# Available data
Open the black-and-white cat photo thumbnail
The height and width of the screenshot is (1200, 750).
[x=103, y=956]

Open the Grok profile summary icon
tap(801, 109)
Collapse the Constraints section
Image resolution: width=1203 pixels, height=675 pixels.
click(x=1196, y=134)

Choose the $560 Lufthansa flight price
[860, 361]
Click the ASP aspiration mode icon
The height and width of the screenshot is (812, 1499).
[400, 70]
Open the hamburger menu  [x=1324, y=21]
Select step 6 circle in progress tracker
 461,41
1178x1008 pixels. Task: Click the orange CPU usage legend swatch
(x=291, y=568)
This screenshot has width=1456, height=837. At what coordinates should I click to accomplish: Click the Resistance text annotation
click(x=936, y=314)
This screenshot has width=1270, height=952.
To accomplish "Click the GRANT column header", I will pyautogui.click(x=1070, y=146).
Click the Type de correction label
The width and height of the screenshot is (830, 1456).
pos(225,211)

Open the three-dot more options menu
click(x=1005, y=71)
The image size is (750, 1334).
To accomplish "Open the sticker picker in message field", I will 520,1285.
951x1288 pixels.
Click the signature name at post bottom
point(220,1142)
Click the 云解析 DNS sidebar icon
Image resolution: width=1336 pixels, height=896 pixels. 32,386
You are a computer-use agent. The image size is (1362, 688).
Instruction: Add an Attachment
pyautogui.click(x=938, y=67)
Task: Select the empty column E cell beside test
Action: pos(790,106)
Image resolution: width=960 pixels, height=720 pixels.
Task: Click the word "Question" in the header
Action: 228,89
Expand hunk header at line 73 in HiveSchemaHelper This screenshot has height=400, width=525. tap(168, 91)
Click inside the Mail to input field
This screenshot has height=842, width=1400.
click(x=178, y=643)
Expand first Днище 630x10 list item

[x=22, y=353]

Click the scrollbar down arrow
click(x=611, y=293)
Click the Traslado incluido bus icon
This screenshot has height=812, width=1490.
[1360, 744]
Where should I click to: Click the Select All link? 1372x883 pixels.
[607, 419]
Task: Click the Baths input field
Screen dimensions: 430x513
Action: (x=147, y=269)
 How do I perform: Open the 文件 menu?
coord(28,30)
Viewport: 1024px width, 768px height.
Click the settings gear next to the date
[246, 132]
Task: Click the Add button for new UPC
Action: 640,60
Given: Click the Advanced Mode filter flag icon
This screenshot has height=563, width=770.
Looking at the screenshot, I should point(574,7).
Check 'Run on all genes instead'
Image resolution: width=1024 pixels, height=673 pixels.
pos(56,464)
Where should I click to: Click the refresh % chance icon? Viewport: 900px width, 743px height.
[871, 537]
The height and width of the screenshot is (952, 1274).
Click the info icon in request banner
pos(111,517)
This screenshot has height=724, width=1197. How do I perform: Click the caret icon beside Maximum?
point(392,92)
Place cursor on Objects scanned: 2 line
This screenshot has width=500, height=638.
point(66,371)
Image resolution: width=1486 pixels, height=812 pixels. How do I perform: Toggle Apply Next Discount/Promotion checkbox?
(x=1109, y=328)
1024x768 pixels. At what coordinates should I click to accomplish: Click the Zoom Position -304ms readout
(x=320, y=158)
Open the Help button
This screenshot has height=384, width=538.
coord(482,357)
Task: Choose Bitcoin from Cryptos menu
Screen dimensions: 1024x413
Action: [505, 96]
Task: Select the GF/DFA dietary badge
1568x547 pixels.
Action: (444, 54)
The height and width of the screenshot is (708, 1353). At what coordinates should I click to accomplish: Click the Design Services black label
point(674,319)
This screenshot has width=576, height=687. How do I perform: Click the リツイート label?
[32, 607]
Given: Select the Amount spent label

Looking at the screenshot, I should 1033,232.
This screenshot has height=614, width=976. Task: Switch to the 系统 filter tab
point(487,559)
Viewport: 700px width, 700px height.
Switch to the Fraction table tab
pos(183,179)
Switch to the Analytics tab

# Exercise
From the records above, extract every entry verbatim.

# Written reply
Open the black-and-white cat photo thumbnail
The height and width of the screenshot is (1200, 750).
[x=103, y=956]

Open the Grok profile summary icon
tap(801, 109)
Collapse the Constraints section
Image resolution: width=1203 pixels, height=675 pixels.
click(x=1196, y=134)

Choose the $560 Lufthansa flight price
[860, 361]
Click the ASP aspiration mode icon
The height and width of the screenshot is (812, 1499).
[400, 70]
Open the hamburger menu  [x=1324, y=21]
Select step 6 circle in progress tracker
 461,41
1178x1008 pixels. Task: Click the orange CPU usage legend swatch
(x=291, y=568)
This screenshot has width=1456, height=837. At what coordinates should I click to accomplish: Click the Resistance text annotation
click(x=936, y=314)
This screenshot has width=1270, height=952.
To accomplish "Click the GRANT column header", I will pyautogui.click(x=1070, y=146).
Click the Type de correction label
The width and height of the screenshot is (830, 1456).
pos(225,211)

Open the three-dot more options menu
click(x=1005, y=71)
The image size is (750, 1334).
To accomplish "Open the sticker picker in message field", I will 520,1285.
951x1288 pixels.
Click the signature name at post bottom
point(220,1142)
Click the 云解析 DNS sidebar icon
Image resolution: width=1336 pixels, height=896 pixels. 32,386
You are a computer-use agent. The image size is (1362, 688).
Instruction: Add an Attachment
pyautogui.click(x=938, y=67)
Task: Select the empty column E cell beside test
Action: pos(790,106)
Image resolution: width=960 pixels, height=720 pixels.
Task: Click the word "Question" in the header
Action: 228,89
Expand hunk header at line 73 in HiveSchemaHelper This screenshot has height=400, width=525. tap(168, 91)
Click inside the Mail to input field
This screenshot has height=842, width=1400.
click(x=178, y=643)
Expand first Днище 630x10 list item

[x=22, y=353]

Click the scrollbar down arrow
click(x=611, y=293)
Click the Traslado incluido bus icon
This screenshot has height=812, width=1490.
[1360, 744]
Where should I click to: Click the Select All link? 1372x883 pixels.
[607, 419]
Task: Click the Baths input field
Screen dimensions: 430x513
Action: (x=147, y=269)
 How do I perform: Open the 文件 menu?
coord(28,30)
Viewport: 1024px width, 768px height.
Click the settings gear next to the date
[246, 132]
Task: Click the Add button for new UPC
Action: 640,60
Given: Click the Advanced Mode filter flag icon
This screenshot has height=563, width=770.
Looking at the screenshot, I should point(574,7).
Check 'Run on all genes instead'
Image resolution: width=1024 pixels, height=673 pixels.
pos(56,464)
Where should I click to: Click the refresh % chance icon? Viewport: 900px width, 743px height.
[871, 537]
The height and width of the screenshot is (952, 1274).
Click the info icon in request banner
pos(111,517)
This screenshot has height=724, width=1197. How do I perform: Click the caret icon beside Maximum?
point(392,92)
Place cursor on Objects scanned: 2 line
This screenshot has width=500, height=638.
point(66,371)
Image resolution: width=1486 pixels, height=812 pixels. How do I perform: Toggle Apply Next Discount/Promotion checkbox?
(x=1109, y=328)
1024x768 pixels. At what coordinates should I click to accomplish: Click the Zoom Position -304ms readout
(x=320, y=158)
Open the Help button
This screenshot has height=384, width=538.
coord(482,357)
Task: Choose Bitcoin from Cryptos menu
Screen dimensions: 1024x413
Action: [505, 96]
Task: Select the GF/DFA dietary badge
1568x547 pixels.
Action: (444, 54)
The height and width of the screenshot is (708, 1353). At what coordinates should I click to accomplish: Click the Design Services black label
point(674,319)
This screenshot has width=576, height=687. How do I perform: Click the リツイート label?
[32, 607]
Given: Select the Amount spent label

Looking at the screenshot, I should 1033,232.
This screenshot has height=614, width=976. Task: Switch to the 系统 filter tab
point(487,559)
Viewport: 700px width, 700px height.
Switch to the Fraction table tab
pos(183,179)
Switch to the Analytics tab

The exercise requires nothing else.